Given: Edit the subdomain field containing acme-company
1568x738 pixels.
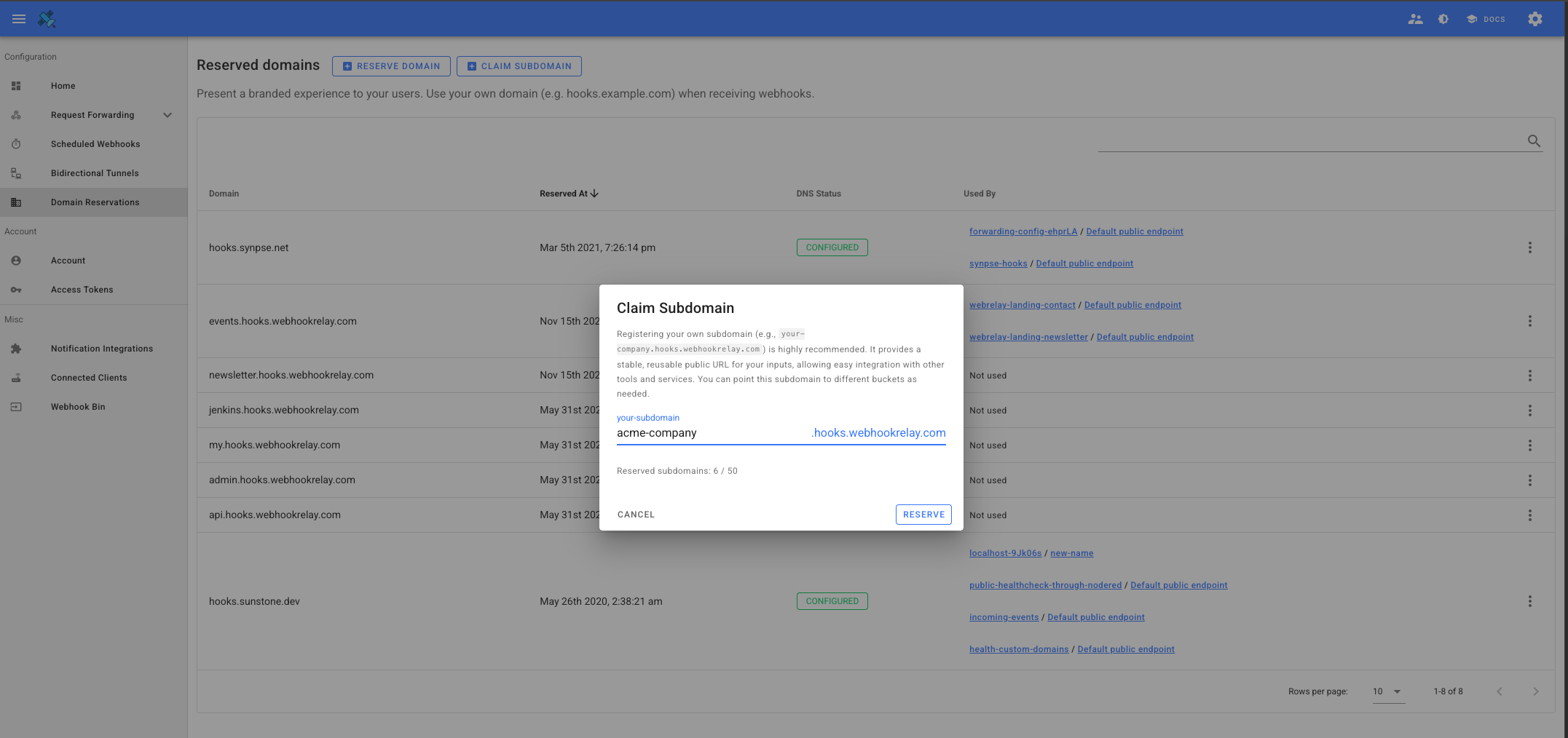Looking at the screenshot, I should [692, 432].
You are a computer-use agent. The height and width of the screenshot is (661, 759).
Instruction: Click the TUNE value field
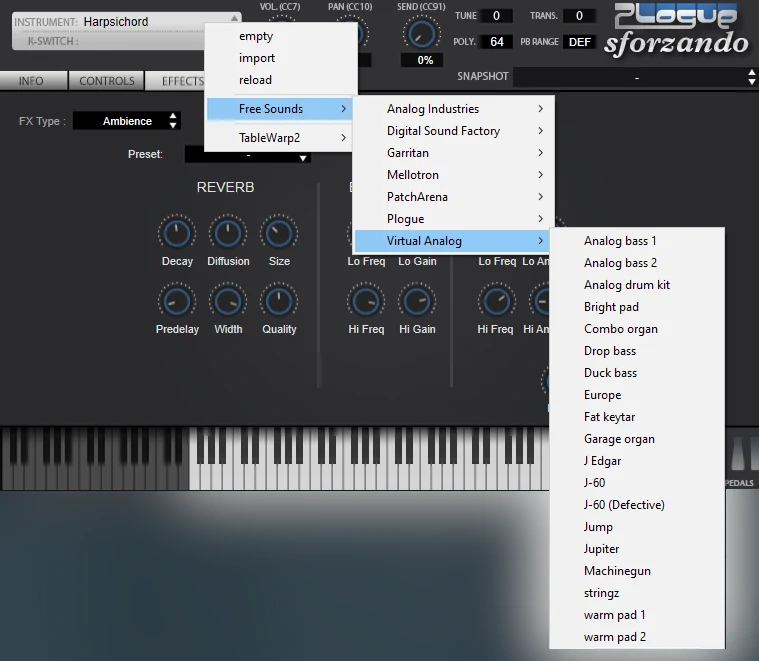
----
Task requirements: Print all of the rows above verbatim, omitting the pictures.

Correct result:
Given: Edit the subdomain field containing acme-company
1568x738 pixels.
Looking at the screenshot, I should [692, 432].
You are a computer-use agent. The height and width of the screenshot is (661, 759).
Instruction: Click the TUNE value field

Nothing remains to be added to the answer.